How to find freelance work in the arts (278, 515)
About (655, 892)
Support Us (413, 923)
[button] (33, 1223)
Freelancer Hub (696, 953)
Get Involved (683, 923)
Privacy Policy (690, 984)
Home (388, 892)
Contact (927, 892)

──────

DIRECTIONS: Put the lines above into a JSON list of strings, one string per line, with blank lines left out.

SOLUTION FOR THIS EXERCISE:
[
  "How to find freelance work in the arts (278, 515)",
  "About (655, 892)",
  "Support Us (413, 923)",
  "[button] (33, 1223)",
  "Freelancer Hub (696, 953)",
  "Get Involved (683, 923)",
  "Privacy Policy (690, 984)",
  "Home (388, 892)",
  "Contact (927, 892)"
]